▶ **Passage given**:
★ ★ ★ ★ ★ ★ ★

Mistake proofing denies the ability of the control system to perform functions that could cause harm or damage to personnel, equipment, or the process itself. To properly institute mistake proofing, an analysis of potential failures with significant consequences needs to be undertaken. Knowing potential significant failures, a failure analysis, or failure tree, must be performed to find all of the potential circumstances and causes for the possible failures. Once the circumstances and causes for a potential failure are known, an approach to “mistake proof” the process and prevent the failure can be initiated. There are four main strategies for mistake proofing:
• Elimination of the possibility,
• Prevention of the mistake,
• Detection and alarm, and
• Loss control.
Elimination is not as important as the other mistake-proofing strategies in automatic control because it typically is not possible to eliminate the process function. Conversely, prevention is the most common method of mistake proofing used in automatic control. The control system can prevent mistakes from occurring. Detection can be used to identify potential or actual problems. Loss control is used to control a problem once it is detected and to keep it from getting worse. For example, the control system can stop chemical flows once a leak is detected.
Automatic control mistake proofing is carried out with interlocks and permissives. The system must be able to sense when a mistake could occur (or has occurred). This is done with sensors such as proximity switches that indicate valve position, level sensors on a tank, pressure sensors, and so on. If a mistake occurs, it is necessary for the system to provide actions such as stopping a pump, closing or opening a valve, and so on.

★ ★ ★ ★ ★ ★ ★

(Listing from a pointing dataset)
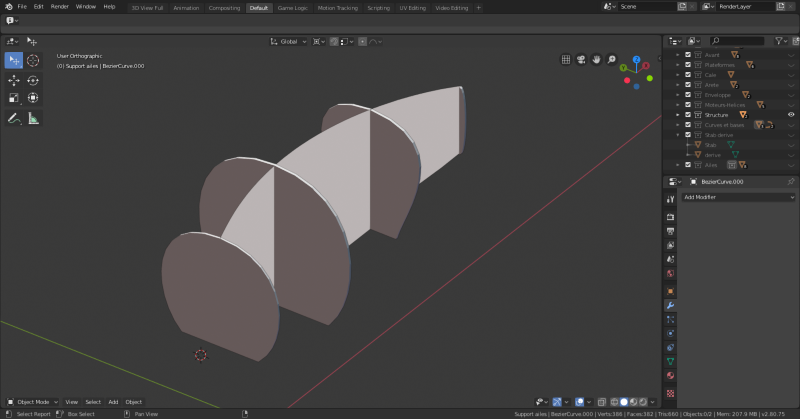
Task: Click the pan view hand icon
Action: coord(596,59)
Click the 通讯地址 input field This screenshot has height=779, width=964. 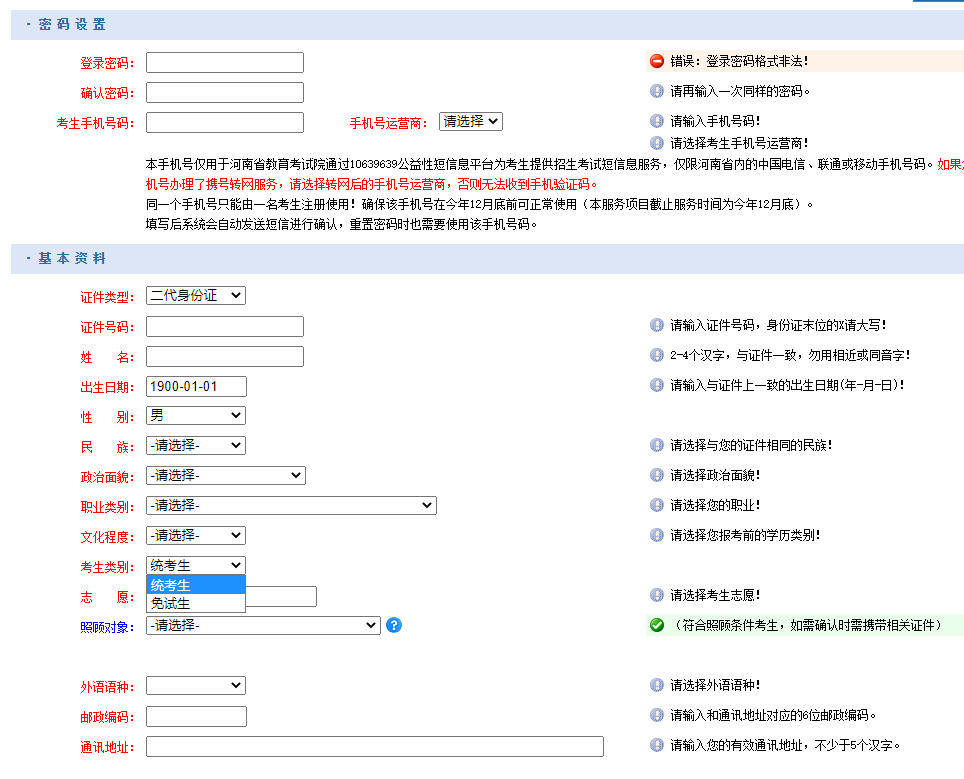[375, 746]
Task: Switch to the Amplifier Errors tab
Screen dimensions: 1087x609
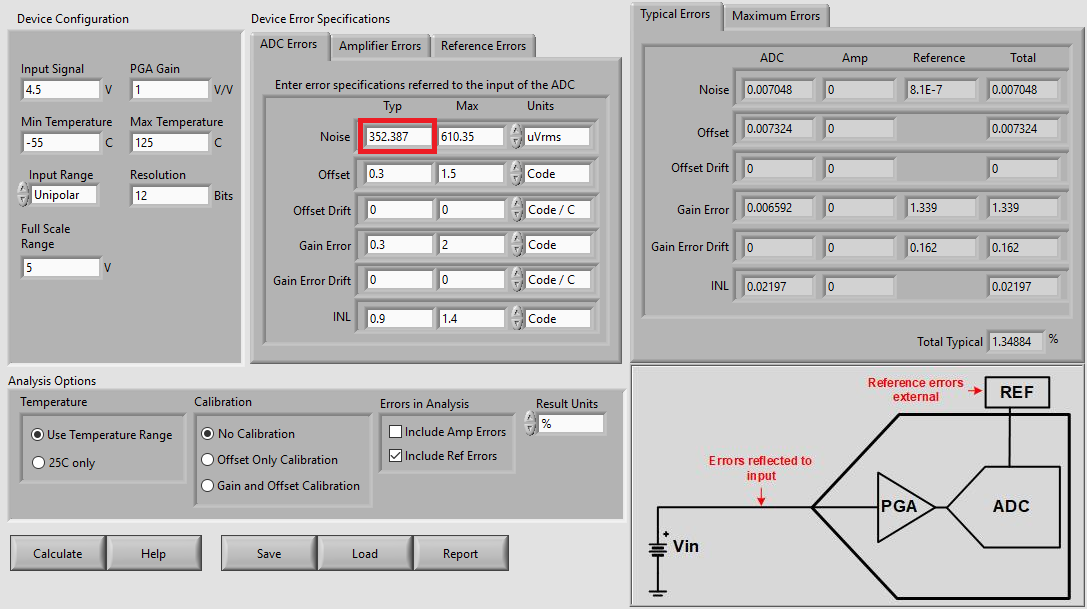Action: click(x=379, y=46)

★ ★ ★ ★ ★ ★ ★

▶ **Exercise requirements**:
1/ Could you edit the listing from the line that has "Task: Switch to the Amplifier Errors tab" through the end of the listing, replacing "Amplifier Errors" with "Amplifier Warnings" and keeping everything else the same? Return only those lines, without the pictures.
2/ Can you pick up the passage on mistake proofing in automatic control and continue it from its last sentence?

▶ **Answers to the exercise**:
1/
Task: Switch to the Amplifier Warnings tab
Screen dimensions: 1087x609
Action: click(x=379, y=46)

2/
An example of mistake proofing is preventing pump damage by ensuring an adequate path for sludge before allowing a positive displacement sludge pump to start. The control system can monitor the position of all valves in the potential pump discharge path. If an adequate path does not exist to ensure safe flow to an appropriate destination, the control system will prevent the pump from starting.
4.0 CONTROL CONCEPTS
Based on sensor measurements, control loops change manipulated variables via some type of actuator. They convert a mathematical control strategy into a mechanical or electronic system. For example, a thermostat from an older home senses a room’s temperature via the bending of a bimetallic strip and responds by using a switch to open or close the heater’s circuit.
Control options may be classified in several ways. The following sections explain the various options and classifications of control.
4.1 On–Off Control Versus Modulating Control
In the thermostat example in the preceding section, the control is considered on–off control because there are only two states the heater can be in: on or off. This is often called discrete control because there are only two discrete states that can be controlled. When the temperature in a house drops below the setpoint, the thermostat responds by turning the furnace on. When the temperature has risen sufficiently, it turns the furnace off. The thermostat is designed with a temperature deadband to prevent on–off cycles from occurring too rapidly; however, its main drawback is that the temperature constantly oscillates around the setpoint.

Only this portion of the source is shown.